*PROBLEM TO WORK ON:* This exercise calls for the line with "Bioethics (234, 1688)", the line with "Sylver35 (264, 1401)", and all lines between them in the material below, output exactly and with no other lines.
BEGIN DATA SECTION
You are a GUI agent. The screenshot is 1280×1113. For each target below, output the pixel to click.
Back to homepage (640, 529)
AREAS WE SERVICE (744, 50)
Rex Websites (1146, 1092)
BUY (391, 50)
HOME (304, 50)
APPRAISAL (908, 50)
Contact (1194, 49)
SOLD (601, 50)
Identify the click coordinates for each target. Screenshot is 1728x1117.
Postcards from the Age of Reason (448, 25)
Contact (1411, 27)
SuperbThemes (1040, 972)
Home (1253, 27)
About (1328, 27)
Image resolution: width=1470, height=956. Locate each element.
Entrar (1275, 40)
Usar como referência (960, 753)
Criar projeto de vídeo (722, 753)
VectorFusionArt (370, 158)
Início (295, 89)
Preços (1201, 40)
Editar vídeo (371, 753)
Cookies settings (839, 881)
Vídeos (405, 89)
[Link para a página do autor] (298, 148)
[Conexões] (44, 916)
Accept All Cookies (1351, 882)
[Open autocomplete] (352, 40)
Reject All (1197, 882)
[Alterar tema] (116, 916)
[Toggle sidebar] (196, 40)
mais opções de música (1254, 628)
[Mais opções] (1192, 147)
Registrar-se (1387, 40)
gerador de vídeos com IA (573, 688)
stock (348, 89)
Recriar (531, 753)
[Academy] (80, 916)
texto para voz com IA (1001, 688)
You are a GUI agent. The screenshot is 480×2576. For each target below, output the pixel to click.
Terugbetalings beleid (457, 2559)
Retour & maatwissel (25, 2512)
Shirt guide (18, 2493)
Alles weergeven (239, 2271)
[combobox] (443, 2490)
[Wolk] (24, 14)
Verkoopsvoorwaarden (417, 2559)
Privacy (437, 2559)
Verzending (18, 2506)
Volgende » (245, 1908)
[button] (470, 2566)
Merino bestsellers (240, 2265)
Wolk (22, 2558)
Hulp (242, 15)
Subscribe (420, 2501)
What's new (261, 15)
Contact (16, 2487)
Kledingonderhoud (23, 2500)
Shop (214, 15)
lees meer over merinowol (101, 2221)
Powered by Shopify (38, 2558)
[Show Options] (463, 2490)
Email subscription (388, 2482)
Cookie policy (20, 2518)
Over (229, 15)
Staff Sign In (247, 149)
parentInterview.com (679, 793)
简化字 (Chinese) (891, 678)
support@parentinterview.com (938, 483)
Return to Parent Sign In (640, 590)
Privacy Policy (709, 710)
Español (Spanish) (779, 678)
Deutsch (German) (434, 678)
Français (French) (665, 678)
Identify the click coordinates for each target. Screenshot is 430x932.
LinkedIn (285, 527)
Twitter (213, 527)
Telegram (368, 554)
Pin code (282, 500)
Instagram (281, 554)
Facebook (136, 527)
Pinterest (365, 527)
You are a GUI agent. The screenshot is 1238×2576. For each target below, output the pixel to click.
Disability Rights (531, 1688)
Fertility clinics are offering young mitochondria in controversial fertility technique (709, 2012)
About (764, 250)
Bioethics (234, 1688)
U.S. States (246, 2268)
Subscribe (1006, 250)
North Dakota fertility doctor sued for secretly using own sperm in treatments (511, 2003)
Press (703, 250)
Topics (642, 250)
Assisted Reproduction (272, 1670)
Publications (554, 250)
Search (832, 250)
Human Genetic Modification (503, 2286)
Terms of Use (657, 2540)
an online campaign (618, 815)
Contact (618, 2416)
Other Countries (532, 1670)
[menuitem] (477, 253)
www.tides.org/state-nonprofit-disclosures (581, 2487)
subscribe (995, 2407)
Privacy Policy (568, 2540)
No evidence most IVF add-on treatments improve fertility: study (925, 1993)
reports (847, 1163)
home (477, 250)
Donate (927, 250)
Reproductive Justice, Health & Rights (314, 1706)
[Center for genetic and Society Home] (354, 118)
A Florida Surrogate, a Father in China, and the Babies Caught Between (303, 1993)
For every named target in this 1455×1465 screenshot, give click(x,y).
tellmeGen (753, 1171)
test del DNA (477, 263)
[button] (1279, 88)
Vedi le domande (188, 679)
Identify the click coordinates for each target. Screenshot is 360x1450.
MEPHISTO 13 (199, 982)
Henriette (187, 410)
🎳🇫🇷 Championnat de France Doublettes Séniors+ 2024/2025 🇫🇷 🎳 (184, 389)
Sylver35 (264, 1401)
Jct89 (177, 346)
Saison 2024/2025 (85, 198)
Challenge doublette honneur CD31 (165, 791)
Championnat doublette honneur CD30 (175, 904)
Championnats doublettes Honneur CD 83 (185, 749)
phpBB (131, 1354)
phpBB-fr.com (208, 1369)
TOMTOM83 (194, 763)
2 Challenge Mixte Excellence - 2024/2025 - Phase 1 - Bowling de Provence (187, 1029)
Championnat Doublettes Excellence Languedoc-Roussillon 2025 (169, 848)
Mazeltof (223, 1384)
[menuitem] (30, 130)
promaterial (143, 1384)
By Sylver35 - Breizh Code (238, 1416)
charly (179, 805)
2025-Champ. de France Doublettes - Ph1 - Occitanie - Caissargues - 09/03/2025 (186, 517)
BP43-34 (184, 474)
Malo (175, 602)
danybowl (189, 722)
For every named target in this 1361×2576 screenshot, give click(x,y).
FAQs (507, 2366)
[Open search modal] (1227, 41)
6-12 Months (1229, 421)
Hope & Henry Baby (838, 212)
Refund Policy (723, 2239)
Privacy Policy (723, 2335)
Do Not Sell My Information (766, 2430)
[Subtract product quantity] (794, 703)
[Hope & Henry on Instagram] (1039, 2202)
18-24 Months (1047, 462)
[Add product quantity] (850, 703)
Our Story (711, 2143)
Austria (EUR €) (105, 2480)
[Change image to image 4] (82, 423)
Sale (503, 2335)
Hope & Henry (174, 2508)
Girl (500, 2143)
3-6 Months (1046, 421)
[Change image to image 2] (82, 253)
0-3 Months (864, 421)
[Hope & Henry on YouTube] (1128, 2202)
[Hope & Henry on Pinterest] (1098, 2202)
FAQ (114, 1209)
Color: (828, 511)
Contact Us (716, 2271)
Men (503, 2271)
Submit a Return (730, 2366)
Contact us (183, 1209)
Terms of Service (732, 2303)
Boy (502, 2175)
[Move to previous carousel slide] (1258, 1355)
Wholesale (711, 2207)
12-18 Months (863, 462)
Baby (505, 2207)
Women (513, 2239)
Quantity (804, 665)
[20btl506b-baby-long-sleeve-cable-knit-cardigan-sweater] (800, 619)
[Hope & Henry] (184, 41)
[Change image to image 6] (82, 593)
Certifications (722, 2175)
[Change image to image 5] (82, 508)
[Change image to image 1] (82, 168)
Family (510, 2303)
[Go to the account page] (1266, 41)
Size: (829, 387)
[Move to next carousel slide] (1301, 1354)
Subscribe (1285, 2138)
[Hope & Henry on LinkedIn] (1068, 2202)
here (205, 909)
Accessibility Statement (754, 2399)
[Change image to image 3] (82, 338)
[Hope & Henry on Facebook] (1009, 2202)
END DATA SECTION
*OUTPUT FOR THIS TASK:*
Bioethics (234, 1688)
U.S. States (246, 2268)
Subscribe (1006, 250)
North Dakota fertility doctor sued for secretly using own sperm in treatments (511, 2003)
Press (703, 250)
Topics (642, 250)
Assisted Reproduction (272, 1670)
Publications (554, 250)
Search (832, 250)
Human Genetic Modification (503, 2286)
Terms of Use (657, 2540)
an online campaign (618, 815)
Contact (618, 2416)
Other Countries (532, 1670)
[menuitem] (477, 253)
www.tides.org/state-nonprofit-disclosures (581, 2487)
subscribe (995, 2407)
Privacy Policy (568, 2540)
No evidence most IVF add-on treatments improve fertility: study (925, 1993)
reports (847, 1163)
home (477, 250)
Donate (927, 250)
Reproductive Justice, Health & Rights (314, 1706)
[Center for genetic and Society Home] (354, 118)
A Florida Surrogate, a Father in China, and the Babies Caught Between (303, 1993)
For every named target in this 1455×1465 screenshot, give click(x,y).
tellmeGen (753, 1171)
test del DNA (477, 263)
[button] (1279, 88)
Vedi le domande (188, 679)
Identify the click coordinates for each target. Screenshot is 360x1450.
MEPHISTO 13 (199, 982)
Henriette (187, 410)
🎳🇫🇷 Championnat de France Doublettes Séniors+ 2024/2025 🇫🇷 🎳 (184, 389)
Sylver35 (264, 1401)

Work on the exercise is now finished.